Admin/sysop? - Well I guess it bears noting that this was caused by the Bush Snr administration

aerospace, satellite? - Well yes, they had their part to play.

agriculture? - has been seriously screwed up by it

air transport? -Yes, I guess it couldn't have happened without air power.

aircraft incident? - Oblequely, clinicaly, with cold blood...yes, it was an aircraft incident. Some guys high-fived and sang Righteous Brothers songs after the mission, yes.

computers? N'hey! Sure, it's a top-of-the-range high-end computer application scenario, utilizing bleeding-edge wireless broadband sattelite integration, real-time multitasking multi-processor distributed multi-platform networks, coordinating 3C theatre operations high command, with multi-million dollar, ordinance delivery platform modules, (running NT! aaaaaah!)

drought? Effectively, yes. They've brought the perils of drought into a crowded human environment. I'm sure the doomers of GICC can think it through for themselves what the repercussions have been.

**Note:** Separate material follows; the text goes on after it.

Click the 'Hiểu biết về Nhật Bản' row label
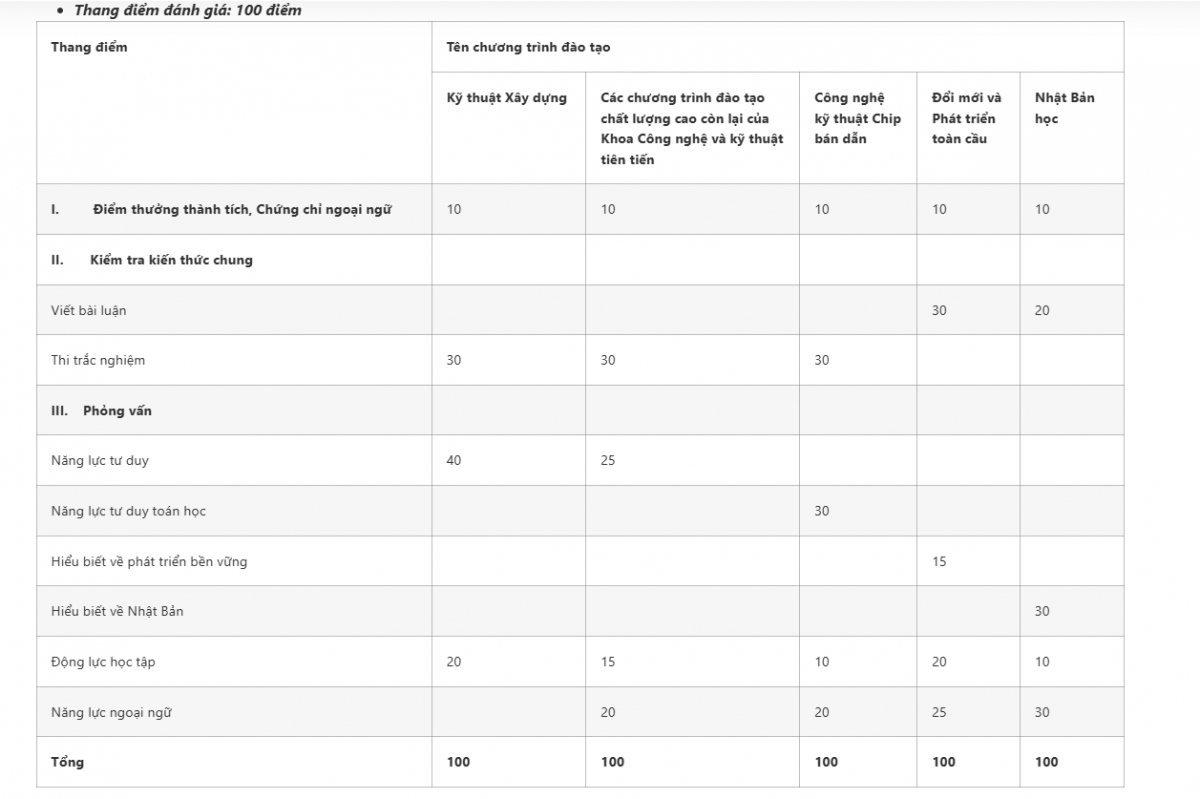This screenshot has height=799, width=1200. pyautogui.click(x=117, y=611)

enviro - Oh yes. This i.e. - WATER - is one of the main the things so-called eco-nuts have correctly been harping on about for decades now. The hydrological cycle is the blood supply of the planet and the civilisation, let alone the f'ing economy. It's the definitive environmental problem - it's intertwined with everything.

food supply - Well, yeah, I guess it got drastically impacted over there for awhile. It's probly pretty edumacative to case study Baghdad before and after to look at an affluent (ish) Modern city and see how it operates after been y2k-9'd. Fascinating whether you're a doom ghoul or a loving person caring about yer fellow man.

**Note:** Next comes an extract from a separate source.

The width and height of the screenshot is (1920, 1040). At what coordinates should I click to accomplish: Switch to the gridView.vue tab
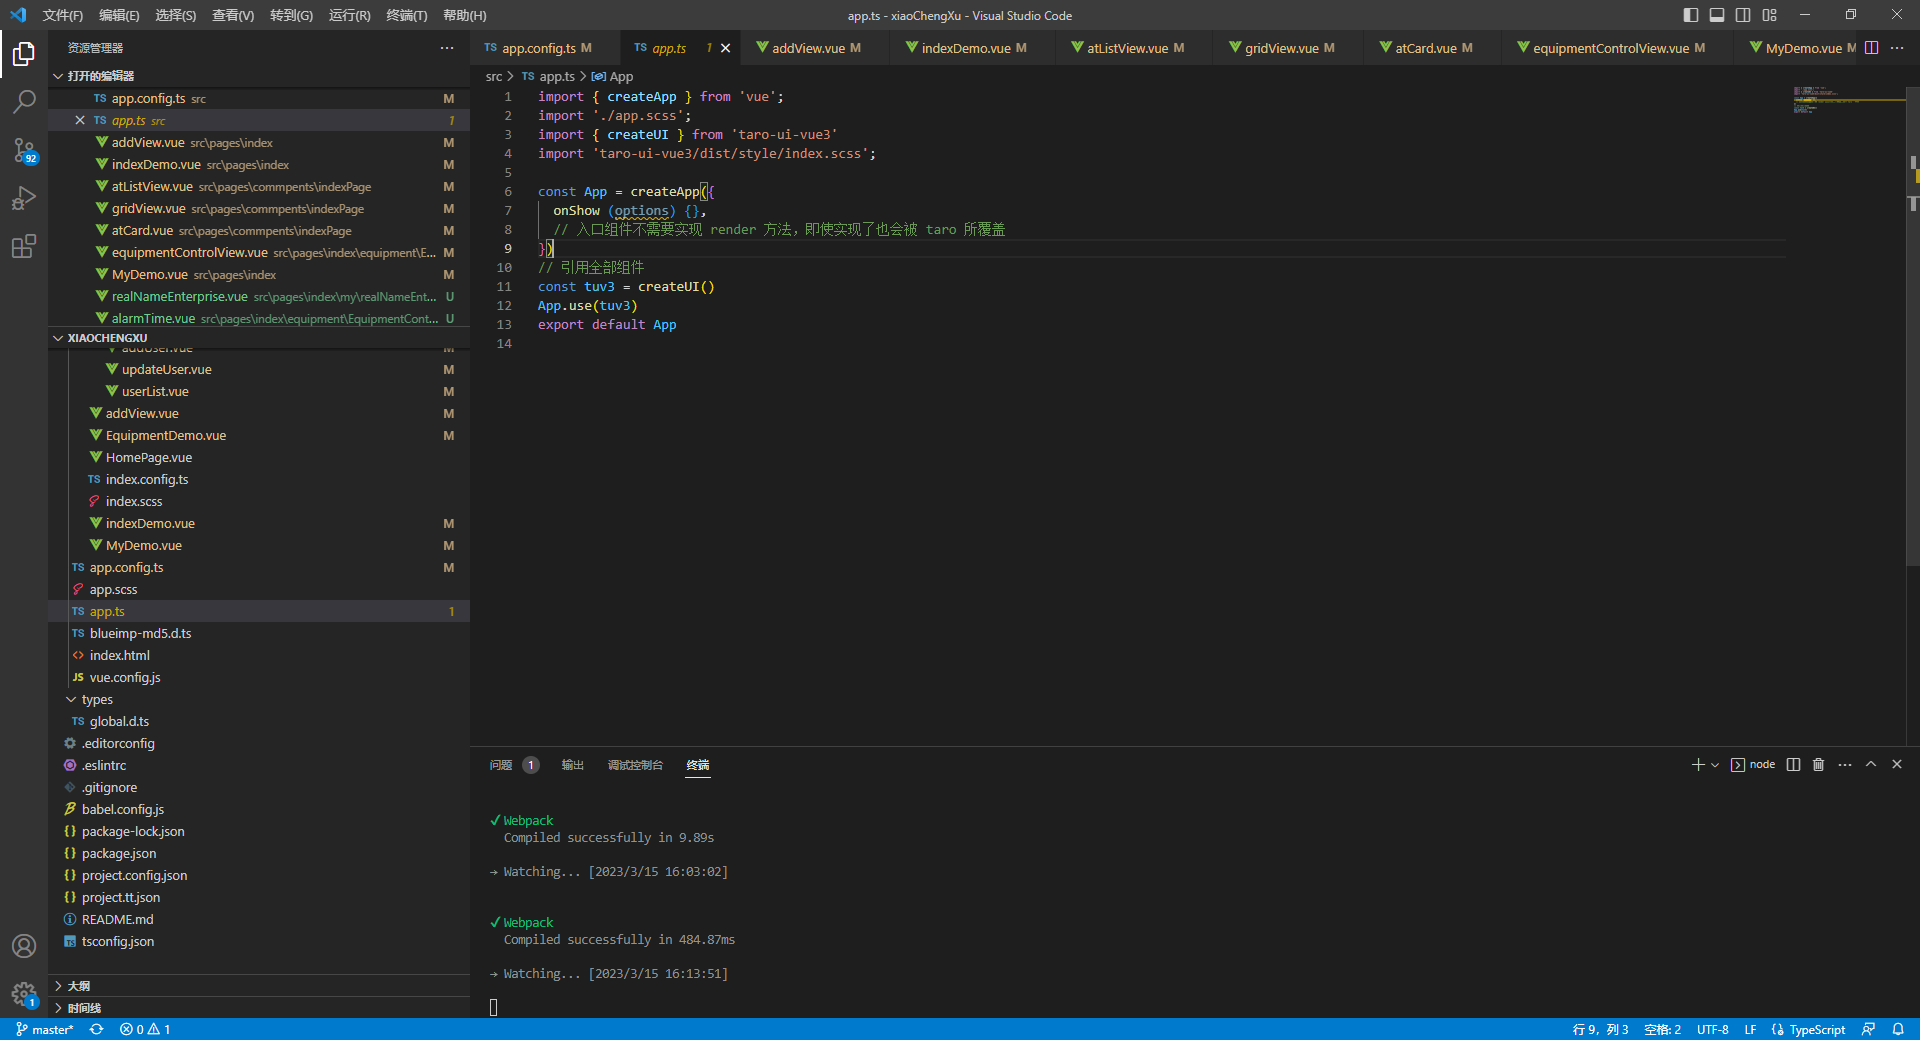point(1285,47)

government - federal? --Um, yeeeeeah. It was them who did it. (Funny how this story hasn't featured too prominently on the six- a'crock news, nor in the official "history" of the 90's.)

It's actually a clue as to how things work-, for any of you kiddies out there in internet land watching today's game, If you want to grow up to be a "conspiracy nut" sic then practise reading between the lines with these two facts like I'm doing here, ok?

-*-Drastic warcrime by US Gov - Zero media attention!!!

. It's like football umpires who are blinded to the most blatant free kicks in a football match. The same umpire who will pay a technical little free kick will totally not notice if you knee some guy in the bollocks.

The media will report on who's rodgering who, and who rorted their travel expenses. THey refuse to report on serious accusations well founded against the same government it claims to be watchdogging. (big f'ing HA!) There's the truth, then there's the "official truth", remember!

health care? - drastically impacted...You try building basic pharmaceuticals without a pure water supply. Annnnd....

health - public health alert? - This was THEEE net result. Read the article.

middle east? - That's where it happened indeed. Tough neighbourhood to be born into for a lot of people. :(

military? - The best philosopher who explains what militaries are is Bill Hicks, imho fwiw.

nuclear power? - well it's another story, but they blew up a few of them too, apparently!

public safety? - ahem

refineries? - Also splattered. Infomagic wet dream, with added horrible dictatorship. Sheesh.

terrorist activity? - THis is the category I decided upon for classifying the article, GICC.

water and sewerage? - Don't mix.

world water crisis? - Well hell yeah, look into this Iraq water scene and see how bad things can get. Probably worst case scenario, as the disaster was caused on purpose, rather than incrementally coming on through societies' failures to address the problem.

This one can hit the rich countries, so we had better (individually and collectively) pull our metaphorical finger out. (I was refering to water poverty beeing able to hit anybody, but come to think of it, this might apply just as well to uncle Sam! <:^) )

Keep smilin

-- number six (!@!.com), August 13, 2001.

Sounds fine to me.

Was just wondering when Iraq became a city...

Iraq used to be a relatively liveable city.


-- Martin Thompson (, August 13, 2001.

Yep, I noticed that too late. Iraq is in fact a country, Baghdad and Basra and Babylon were cities in it. Correct.